#### Exercise brief
Could you count how many lines of the data include "dropdown" and answer with the number only?

#### Data
────────────────

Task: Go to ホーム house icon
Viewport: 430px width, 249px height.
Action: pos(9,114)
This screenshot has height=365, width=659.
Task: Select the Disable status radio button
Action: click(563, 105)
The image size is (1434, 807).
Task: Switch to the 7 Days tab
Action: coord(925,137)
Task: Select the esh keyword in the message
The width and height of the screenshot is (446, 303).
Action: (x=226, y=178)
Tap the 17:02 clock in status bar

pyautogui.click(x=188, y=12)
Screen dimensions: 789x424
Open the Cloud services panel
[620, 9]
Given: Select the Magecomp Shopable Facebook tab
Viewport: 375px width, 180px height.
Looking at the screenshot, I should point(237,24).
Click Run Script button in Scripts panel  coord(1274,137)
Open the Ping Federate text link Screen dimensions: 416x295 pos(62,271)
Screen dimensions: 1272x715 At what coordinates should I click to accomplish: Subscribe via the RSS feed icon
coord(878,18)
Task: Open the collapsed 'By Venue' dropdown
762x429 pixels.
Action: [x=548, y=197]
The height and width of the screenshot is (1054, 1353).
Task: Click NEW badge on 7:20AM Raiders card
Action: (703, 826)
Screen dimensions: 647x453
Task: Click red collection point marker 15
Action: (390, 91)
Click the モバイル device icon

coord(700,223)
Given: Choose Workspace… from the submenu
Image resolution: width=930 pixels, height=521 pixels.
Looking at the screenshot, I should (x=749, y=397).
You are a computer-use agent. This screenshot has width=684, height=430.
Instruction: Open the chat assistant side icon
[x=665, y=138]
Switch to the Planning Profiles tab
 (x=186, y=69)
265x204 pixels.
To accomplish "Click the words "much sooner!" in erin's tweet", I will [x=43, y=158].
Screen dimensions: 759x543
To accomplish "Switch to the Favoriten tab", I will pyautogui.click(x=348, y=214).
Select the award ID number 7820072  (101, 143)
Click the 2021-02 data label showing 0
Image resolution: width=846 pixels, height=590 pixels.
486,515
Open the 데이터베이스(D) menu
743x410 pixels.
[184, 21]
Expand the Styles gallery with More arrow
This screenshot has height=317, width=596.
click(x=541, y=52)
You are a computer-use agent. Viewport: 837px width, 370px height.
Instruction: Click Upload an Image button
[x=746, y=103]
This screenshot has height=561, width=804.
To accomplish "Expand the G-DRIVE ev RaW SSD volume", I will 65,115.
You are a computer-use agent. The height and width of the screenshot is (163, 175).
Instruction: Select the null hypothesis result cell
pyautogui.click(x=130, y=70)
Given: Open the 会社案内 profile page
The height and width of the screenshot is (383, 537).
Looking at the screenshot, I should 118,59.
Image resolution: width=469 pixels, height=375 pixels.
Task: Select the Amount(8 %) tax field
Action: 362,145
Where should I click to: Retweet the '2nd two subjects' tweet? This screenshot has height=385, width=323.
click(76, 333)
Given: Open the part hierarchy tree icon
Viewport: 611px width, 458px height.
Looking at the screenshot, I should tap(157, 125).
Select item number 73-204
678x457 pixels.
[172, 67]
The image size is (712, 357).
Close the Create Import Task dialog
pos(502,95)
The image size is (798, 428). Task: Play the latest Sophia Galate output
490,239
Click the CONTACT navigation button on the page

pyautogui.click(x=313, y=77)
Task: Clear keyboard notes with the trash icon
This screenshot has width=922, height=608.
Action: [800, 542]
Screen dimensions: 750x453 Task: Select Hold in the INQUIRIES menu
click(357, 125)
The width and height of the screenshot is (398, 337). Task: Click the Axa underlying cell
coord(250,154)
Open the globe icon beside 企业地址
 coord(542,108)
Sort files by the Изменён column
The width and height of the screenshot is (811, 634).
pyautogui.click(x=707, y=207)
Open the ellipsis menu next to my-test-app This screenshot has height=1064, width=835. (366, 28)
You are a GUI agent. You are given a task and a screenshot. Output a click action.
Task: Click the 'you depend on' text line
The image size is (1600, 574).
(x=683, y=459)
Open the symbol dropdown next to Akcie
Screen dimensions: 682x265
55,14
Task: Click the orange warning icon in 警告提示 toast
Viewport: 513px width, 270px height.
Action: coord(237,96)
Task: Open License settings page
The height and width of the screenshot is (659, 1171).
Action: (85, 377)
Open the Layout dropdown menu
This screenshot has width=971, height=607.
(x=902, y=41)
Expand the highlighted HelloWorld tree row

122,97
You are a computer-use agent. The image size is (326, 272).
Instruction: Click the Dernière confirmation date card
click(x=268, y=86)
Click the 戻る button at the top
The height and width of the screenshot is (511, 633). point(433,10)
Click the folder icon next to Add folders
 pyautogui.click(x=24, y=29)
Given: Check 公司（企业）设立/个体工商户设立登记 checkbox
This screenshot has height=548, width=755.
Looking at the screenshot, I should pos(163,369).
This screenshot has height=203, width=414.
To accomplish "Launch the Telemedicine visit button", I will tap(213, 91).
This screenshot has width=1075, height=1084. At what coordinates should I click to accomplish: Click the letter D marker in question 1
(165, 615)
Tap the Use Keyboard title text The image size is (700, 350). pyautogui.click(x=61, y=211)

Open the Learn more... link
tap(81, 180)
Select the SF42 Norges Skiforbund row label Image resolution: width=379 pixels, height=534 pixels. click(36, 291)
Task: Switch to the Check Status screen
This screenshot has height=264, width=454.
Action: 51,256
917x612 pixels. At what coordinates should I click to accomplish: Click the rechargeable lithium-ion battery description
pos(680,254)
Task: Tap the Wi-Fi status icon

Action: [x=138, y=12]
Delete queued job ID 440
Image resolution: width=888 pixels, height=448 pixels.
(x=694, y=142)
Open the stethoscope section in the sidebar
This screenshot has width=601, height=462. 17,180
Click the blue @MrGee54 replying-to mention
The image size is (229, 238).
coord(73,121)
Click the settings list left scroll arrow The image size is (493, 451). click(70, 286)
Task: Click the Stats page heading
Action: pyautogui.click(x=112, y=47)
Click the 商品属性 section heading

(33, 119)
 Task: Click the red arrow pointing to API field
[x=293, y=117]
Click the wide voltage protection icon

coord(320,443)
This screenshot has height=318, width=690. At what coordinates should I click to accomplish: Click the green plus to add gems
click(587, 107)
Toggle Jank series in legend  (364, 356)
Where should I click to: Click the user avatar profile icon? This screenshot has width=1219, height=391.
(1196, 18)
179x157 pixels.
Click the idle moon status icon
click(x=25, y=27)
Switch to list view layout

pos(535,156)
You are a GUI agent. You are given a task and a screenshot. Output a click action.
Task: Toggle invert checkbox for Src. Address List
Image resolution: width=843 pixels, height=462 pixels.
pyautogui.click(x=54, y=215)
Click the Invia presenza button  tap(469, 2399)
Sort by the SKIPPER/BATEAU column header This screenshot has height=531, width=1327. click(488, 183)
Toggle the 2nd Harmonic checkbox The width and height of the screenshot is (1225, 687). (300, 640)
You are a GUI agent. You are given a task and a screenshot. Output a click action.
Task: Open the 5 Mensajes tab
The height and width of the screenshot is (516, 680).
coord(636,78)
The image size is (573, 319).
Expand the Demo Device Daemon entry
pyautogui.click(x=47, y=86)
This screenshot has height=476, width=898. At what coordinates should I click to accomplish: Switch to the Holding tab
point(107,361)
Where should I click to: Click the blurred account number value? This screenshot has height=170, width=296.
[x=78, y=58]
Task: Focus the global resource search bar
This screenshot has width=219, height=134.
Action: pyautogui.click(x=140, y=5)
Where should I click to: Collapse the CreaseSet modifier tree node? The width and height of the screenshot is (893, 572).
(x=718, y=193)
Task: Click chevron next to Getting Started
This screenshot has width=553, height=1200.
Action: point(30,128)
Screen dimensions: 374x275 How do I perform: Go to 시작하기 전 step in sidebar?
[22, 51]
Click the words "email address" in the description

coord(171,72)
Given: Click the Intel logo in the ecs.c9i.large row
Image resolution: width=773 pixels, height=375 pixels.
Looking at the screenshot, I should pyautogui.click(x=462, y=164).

────────────────

#### Solution for this problem
3